Um tumulto ocorrido na torcida do Santa, causando feridos, alguns graves, mancharam a beleza do jogo, que a muito tempo não se via um jogo entre Santa e Sport disputado tão cordialmente (talvez tudo mude na próxima quarta) entre os jogadores, duro é verdade em alguns lances, mas leal. Alguns dizem que a "hostilidade" por parte da torcida coral foi causada pela comemoração do gol do adversário em cima do símbolo deles, de minha parte não vejo problema do jogador chegar e beijar o escudo de seu time (alguns discordam pela localização do escudo) na comemoração do gol. Mas diante dos fatos apresentados, via vídeos principalmente, o erro e despreparo da polícia foi gritante. A PM se defende que um torcedor, provavelmente de Torcida (des)organizada, levou um sinalizador, embora alguns costumam dizer que sinalizador é inofensivo, mas é público que é proibido e não se discute a lei, se cumpre. O torcedor errou, sim errou e muito, mas o erro dele se tornou pequeno diante da postura da polícia, que ao invés de mandar uma equipe e prende-lo, saiu atirando a esmo, atingindo cidadãos indefesos. Se a polícia fala que sempre existe a possibilidade de tal fato ocorrer nas TOs, o erro na prevenção é da própria polícia, onde deveriam aplicar a revista minuciosa, pois a própria escolta a TO desde a sede própria até o estádio. Elogiam tanto a organização de Copa do Mundo, onde a revista é minuciosa , por que a Polícia não a faz? Efetivo pequeno? Não, despreparo é a palavra certa, pois se ela começa a praticar o chamado "pente fino", o torcedor que pretende entrar com qualquer artefato proibido seria facilmente pego e preso.

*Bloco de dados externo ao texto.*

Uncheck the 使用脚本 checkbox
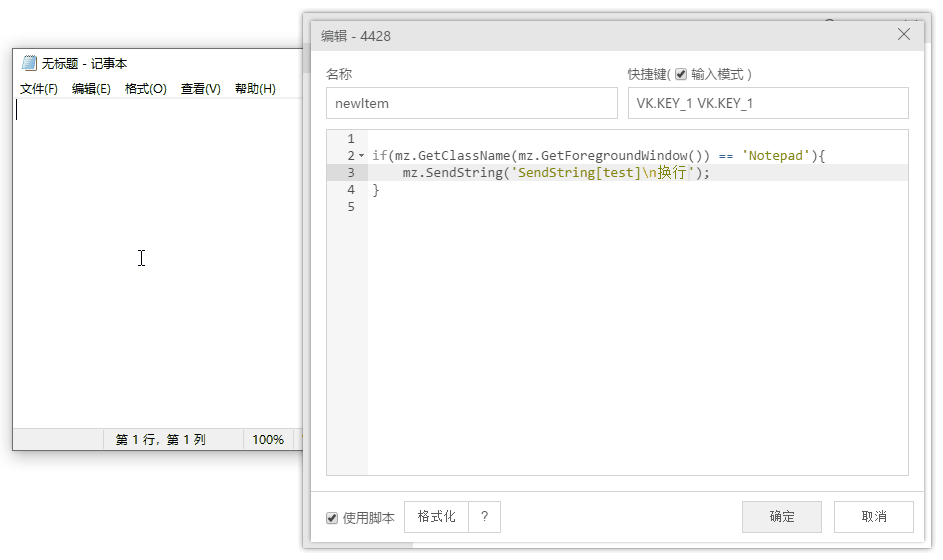943x560 pixels. [332, 518]
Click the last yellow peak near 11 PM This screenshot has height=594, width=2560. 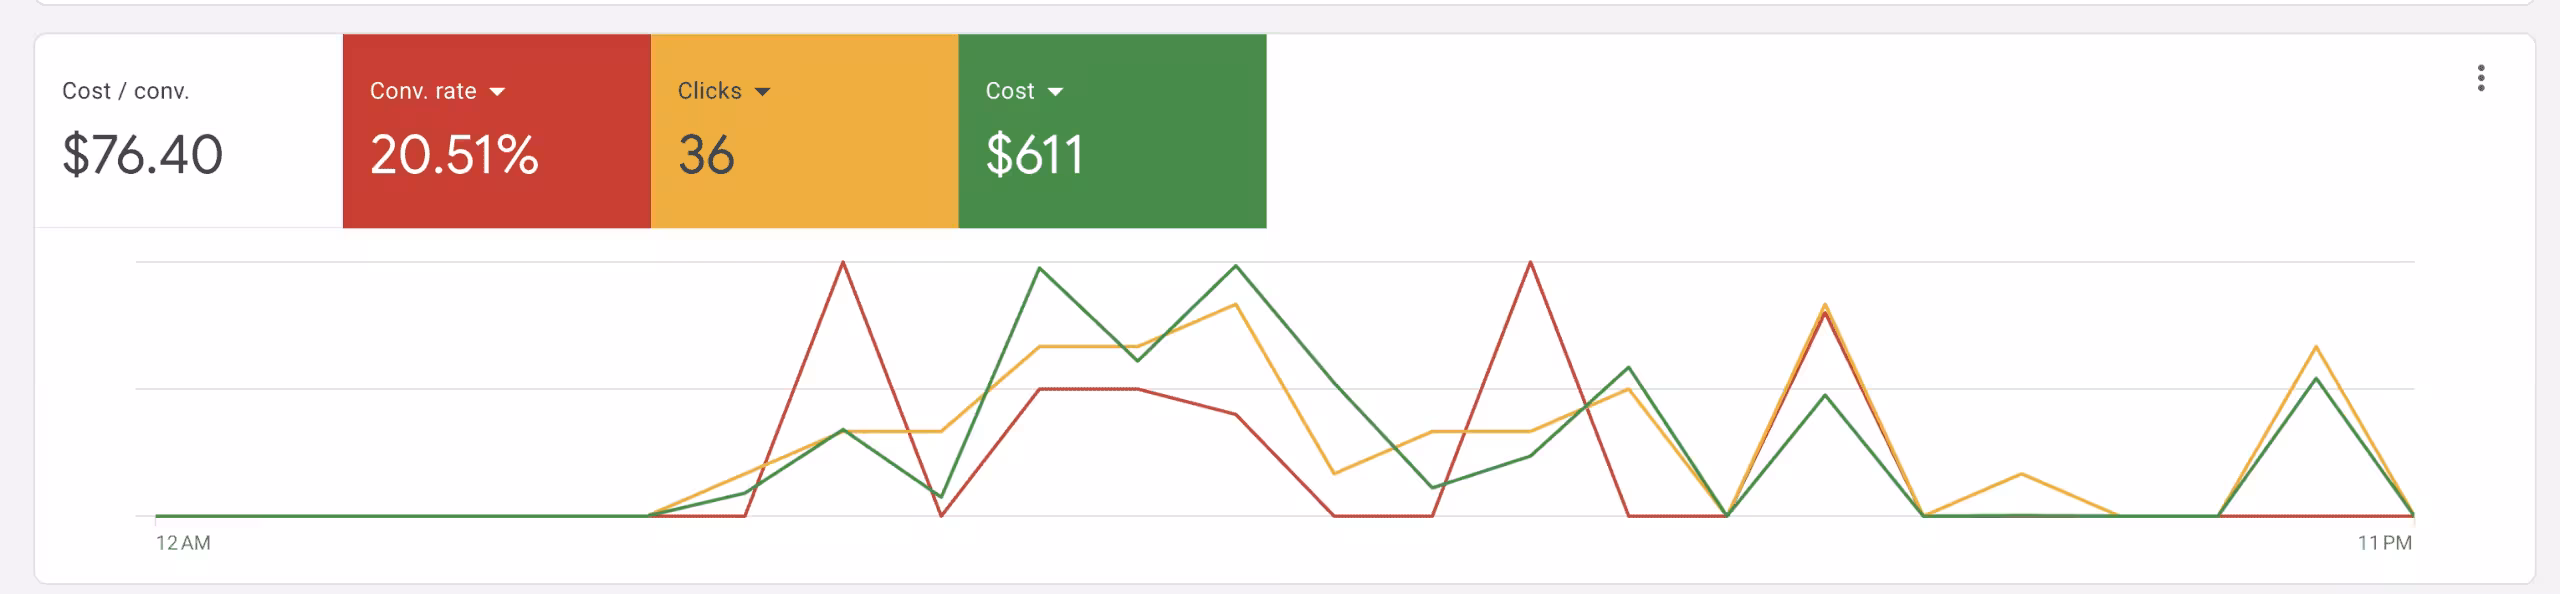2316,347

Não quero entrar no mérito da qualidade do estádio, até porque tirando as Arenas modernas, todos os estádios antigos em sua maioria tem o mesmo problema apresentados ontem na Ilha, estrutura antiga, acessos ruins e apertados etc. Espero que no próximo jogo se procure corrigir ao menos minimizar os erros apresentados, principalmente por parte da polícia, para termos um grande jogo de futebol e mais nada.